Stated task: Repeat, word for word, the part of the rows that opens with the line containing "The height and" and continues through the end of the rows, leaving the pictures out.

Items from a dataset

————————

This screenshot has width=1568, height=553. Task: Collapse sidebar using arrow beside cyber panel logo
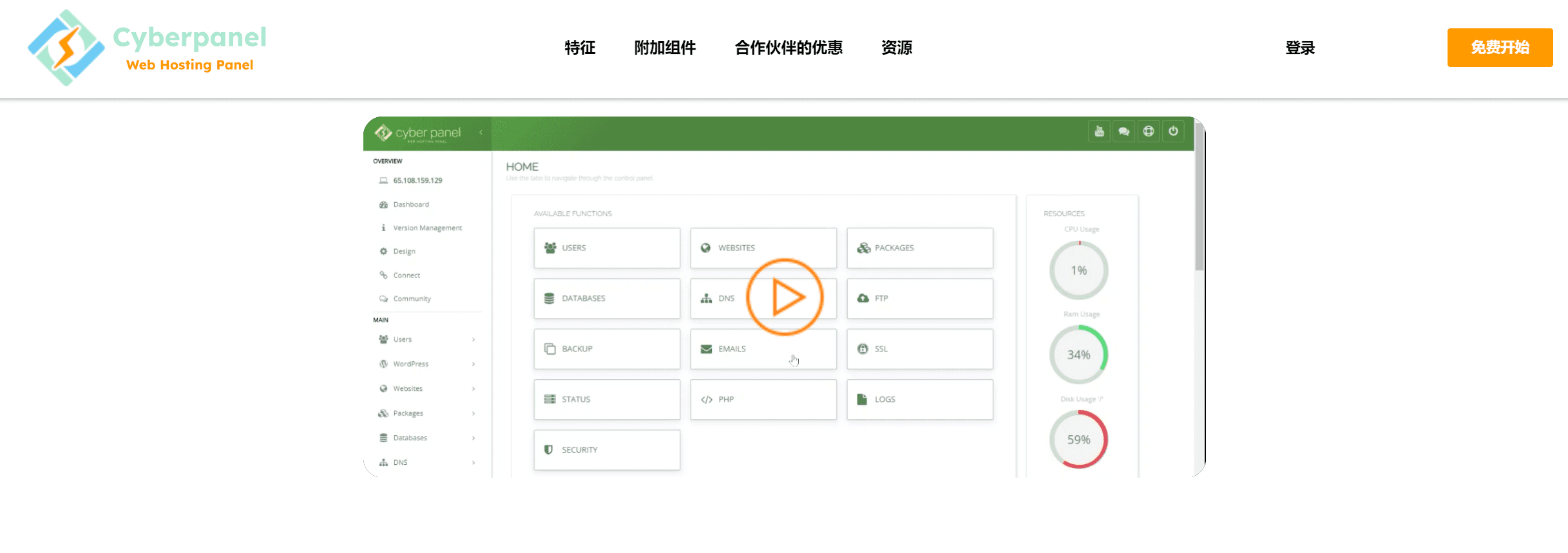click(x=481, y=133)
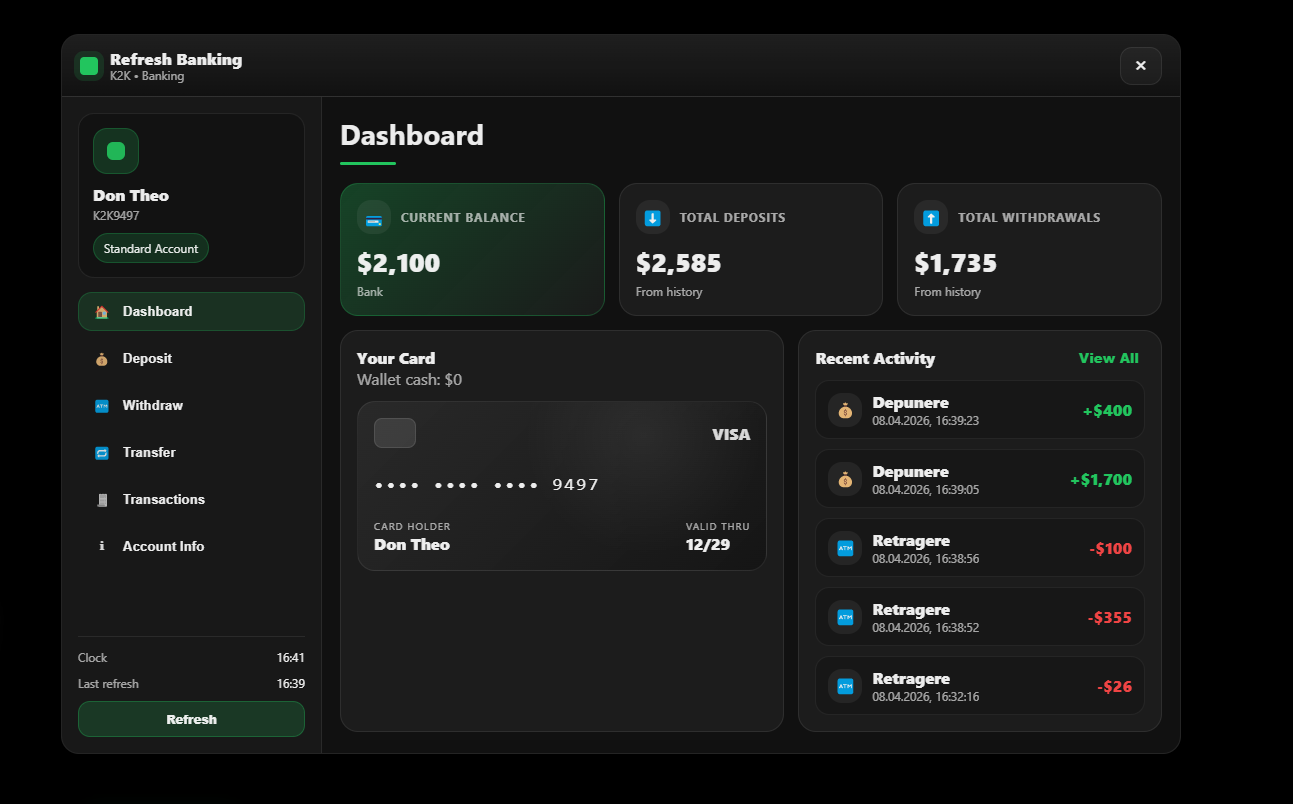
Task: Click the credit card icon on Current Balance
Action: coord(374,218)
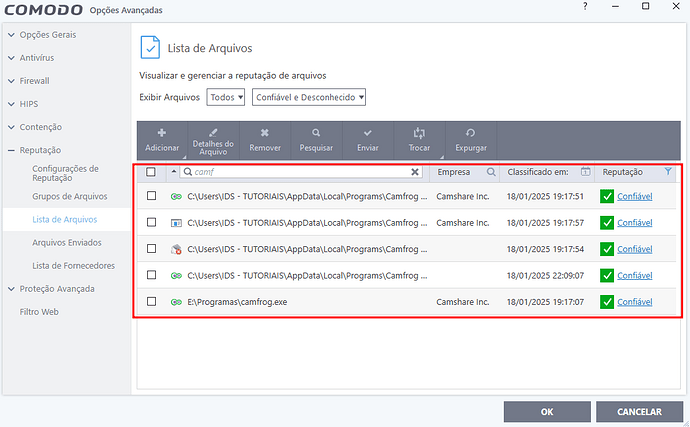This screenshot has width=690, height=427.
Task: Click the Expurgar toolbar icon
Action: coord(470,132)
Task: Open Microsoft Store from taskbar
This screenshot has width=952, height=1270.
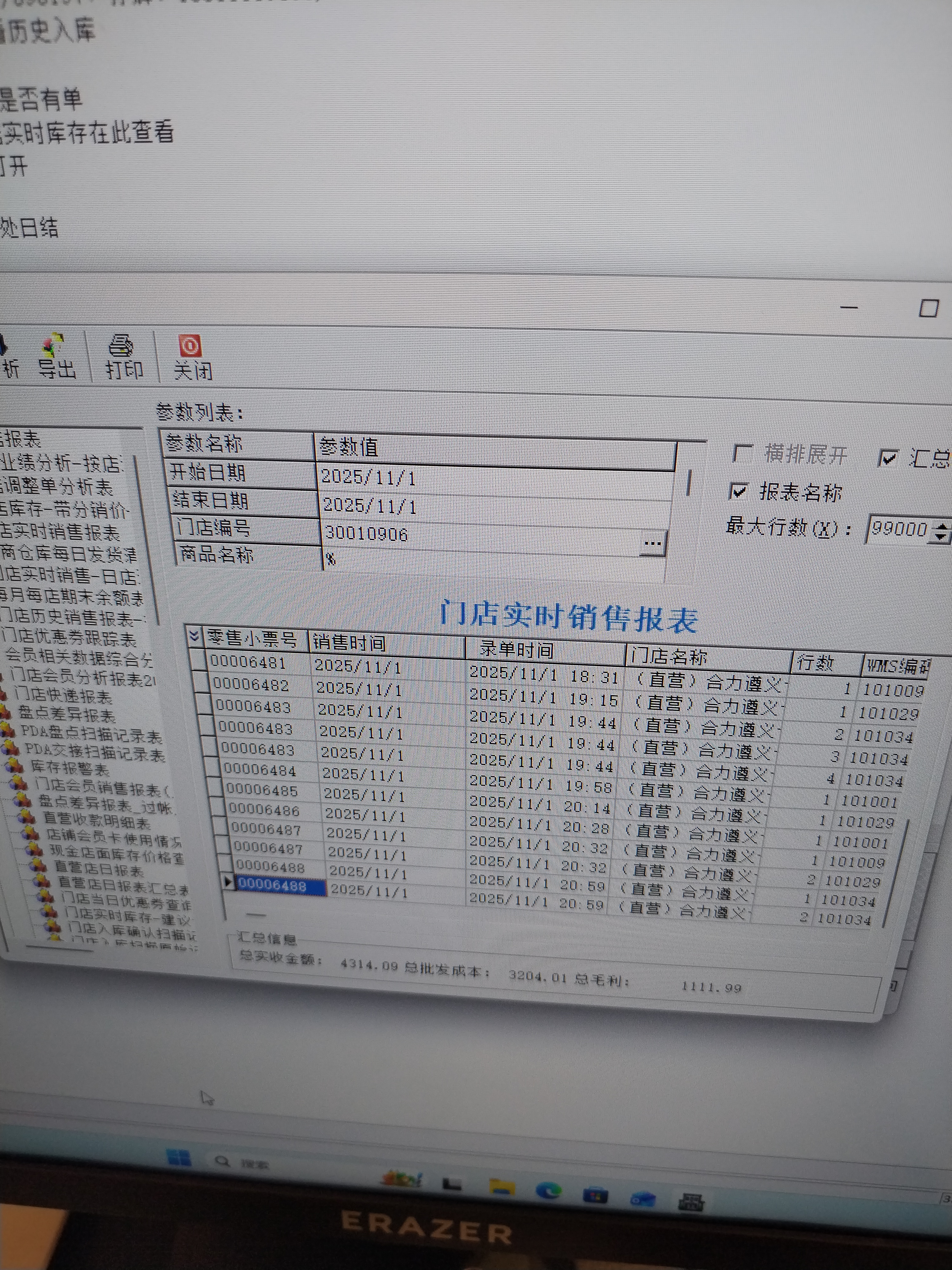Action: point(595,1195)
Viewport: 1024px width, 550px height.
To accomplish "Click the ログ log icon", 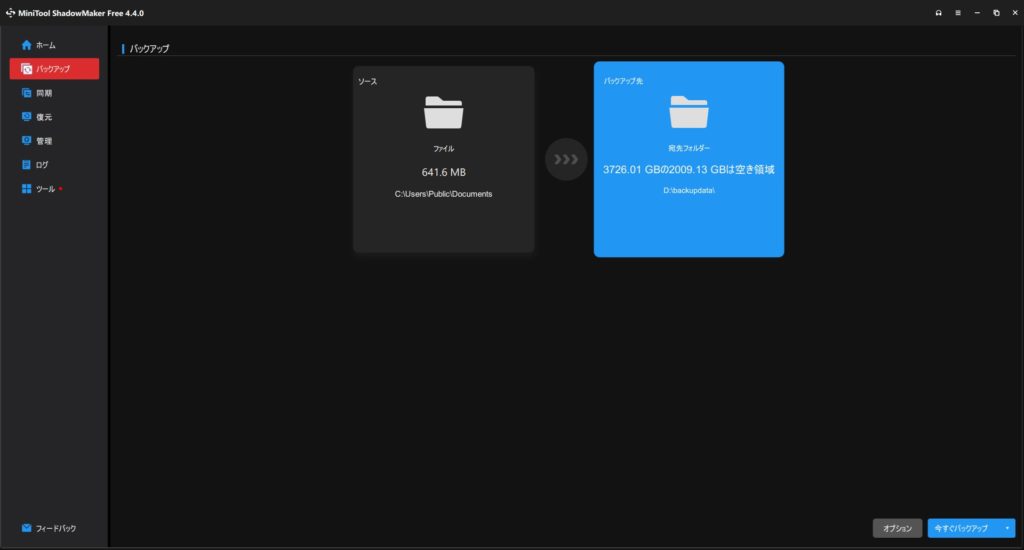I will (27, 165).
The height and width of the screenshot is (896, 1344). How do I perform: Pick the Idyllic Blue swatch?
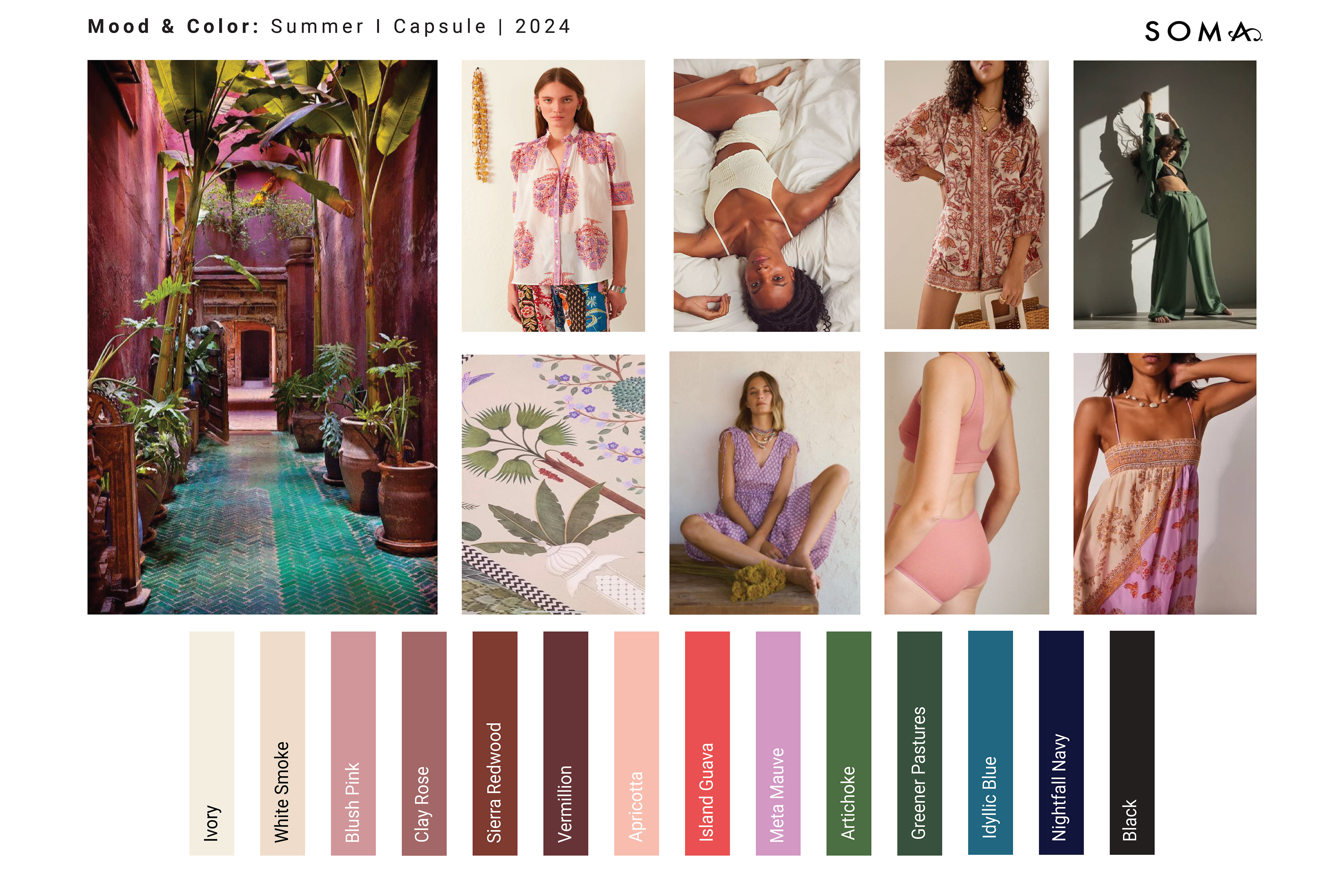click(991, 742)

————————

Task solution:
The height and width of the screenshot is (896, 1344). How do I perform: Pick the Idyllic Blue swatch?
click(991, 742)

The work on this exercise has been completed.